Last Updated on July 25, 2023 by Editorial Team

Author(s): Stavros Theocharis

Originally published on Towards AI.

A quick and easy-to-use package for fast explainability results on images

(Right) Photo by Tomas Allsop on Unsplash U+007C (Left) Unsplash Image adjusted by the showcased algorithm

Introduction

Understanding how artificial intelligence (AI) decides what to do is becoming increasingly important as AI finds more and more uses in everyday life. Particularly relevant here are image classification models, which employ AI to detect and label specific features in pictures, such as faces and objects. We need to be able to explain how these models come up with their predictions to make sure we can trust and account for them.

Explainable AI (XAI) is a collection of methods and techniques for making AI easier to understand and explain. Image classification techniques typically employ convoluted neural networks, making XAI all the more crucial. We may learn about the decision-making processes of these models, the attributes they use to recognize things, and any inherent biases they may have by employing XAI methods.

GitHub is teeming with new packages and repositories containing XAI methods derived from the literature or developed under custom cases.

In this article, I will present the easy-explain” library, which comes from the new repository I created for explaining AI PyTorch models trained for images. I split this article into two sections. If you want to know how the easy-explain package works in detail, please read the first section, “easy-explain package in detail”. Otherwise, if you just want to know how to use the easy-explain package, please read directly “Simple use of the “easy-explain package”. For more information and guides, please have a look in the examples folder with the corresponding Jupyter notebooks.

For all the parts that will be shown below, we can consider as an example, the pre-trained Resnet50 model. We will load it from Torchvision:

import torchvision
model = torchvision.models.resnet50(pretrained=True).eval()

The images that are being used in the whole article are coming from Unsplash.

easy-explain package in detail

easy-explain uses under the hood Captum. Captum aids in comprehending how the data properties impact the model predictions or neuron activations, offering insights into how the model performs. Captum comes together with the Pytorch library. Currently, easy-explain is working only for images and only for Pytorch.

Captum allows for the unified application of several different cutting-edge feature attribution techniques, such as Guided GradCam and Integrated Gradients.
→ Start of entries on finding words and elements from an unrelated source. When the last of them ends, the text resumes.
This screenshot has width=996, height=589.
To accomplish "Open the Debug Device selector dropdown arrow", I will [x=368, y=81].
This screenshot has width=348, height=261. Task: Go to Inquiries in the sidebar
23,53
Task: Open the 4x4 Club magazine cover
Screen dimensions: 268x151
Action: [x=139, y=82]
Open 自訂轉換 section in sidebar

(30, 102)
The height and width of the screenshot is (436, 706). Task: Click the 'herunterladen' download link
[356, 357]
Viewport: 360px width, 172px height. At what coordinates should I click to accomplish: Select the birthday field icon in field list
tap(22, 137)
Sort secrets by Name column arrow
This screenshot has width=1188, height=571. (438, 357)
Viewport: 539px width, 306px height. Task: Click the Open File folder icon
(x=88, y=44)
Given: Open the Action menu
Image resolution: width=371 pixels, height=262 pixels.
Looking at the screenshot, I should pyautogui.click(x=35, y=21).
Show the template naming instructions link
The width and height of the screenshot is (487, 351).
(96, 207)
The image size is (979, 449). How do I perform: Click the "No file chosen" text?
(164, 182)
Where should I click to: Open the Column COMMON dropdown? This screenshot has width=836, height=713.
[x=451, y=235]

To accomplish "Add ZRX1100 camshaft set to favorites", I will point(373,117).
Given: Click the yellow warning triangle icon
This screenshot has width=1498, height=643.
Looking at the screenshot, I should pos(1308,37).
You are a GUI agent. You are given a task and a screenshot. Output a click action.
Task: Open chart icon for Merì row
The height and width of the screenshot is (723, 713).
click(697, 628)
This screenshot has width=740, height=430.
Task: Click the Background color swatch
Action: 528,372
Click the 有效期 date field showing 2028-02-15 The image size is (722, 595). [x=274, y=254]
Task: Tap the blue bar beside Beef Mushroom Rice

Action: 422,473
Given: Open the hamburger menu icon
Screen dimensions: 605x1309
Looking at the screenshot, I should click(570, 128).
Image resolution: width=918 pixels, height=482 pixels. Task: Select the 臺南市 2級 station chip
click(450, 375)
In addition, the Occlusion methodology is being used.

Loading & Pre-processing of an image

Let’s get an image from Unsplash right away…

Photo by Francesco on Unsplash

… and convert it into the desired format for our model with the needed transformations:

import requests
from PIL import Image
from io import BytesIO

response = requests.get("https://unsplash.com/photos/ZxNKxnR32Ng/download?ixid=MnwxMjA3fDB8MXxzZWFyY2h8NHx8bGlvbnxlbnwwfHx8fDE2NzU3OTY5NjE&force=true")
image = Image.open(BytesIO(response.content))
from torchvision import transforms

def process_image(image):
center_crop = transforms.Compose([
transforms.Resize(256),
transforms.CenterCrop(224),
])
normalize = transforms.Compose([
# convert the image to a tensor with values between 0 and 1
transforms.ToTensor(),
# normalize to follow 0-centered imagenet pixel rgb distribution
transforms.Normalize(
mean=[0.485, 0.456, 0.406],
std=[0.229, 0.224, 0.225]
)
])
return normalize(center_crop(image)).unsqueeze(0)
input_img = process_image(image)

Get predictions

We can also get the pre-trained classes’ labels from the above Resnet50 model by clicking here. This is a JSON file, and we can load it directly from our save path:

import json

def load_data_labels(path: str = 'imagenet_class_index.json'):
# Opening JSON file
f = open(path)
# returns JSON object as
# a dictionary
data = json.load(f)
return data

labels = load_data_labels()

In order to provide an explanation for our findings, we must first determine the classes that require an explanation. This occurs as a result of the need to have one explanation at a time for each individual class.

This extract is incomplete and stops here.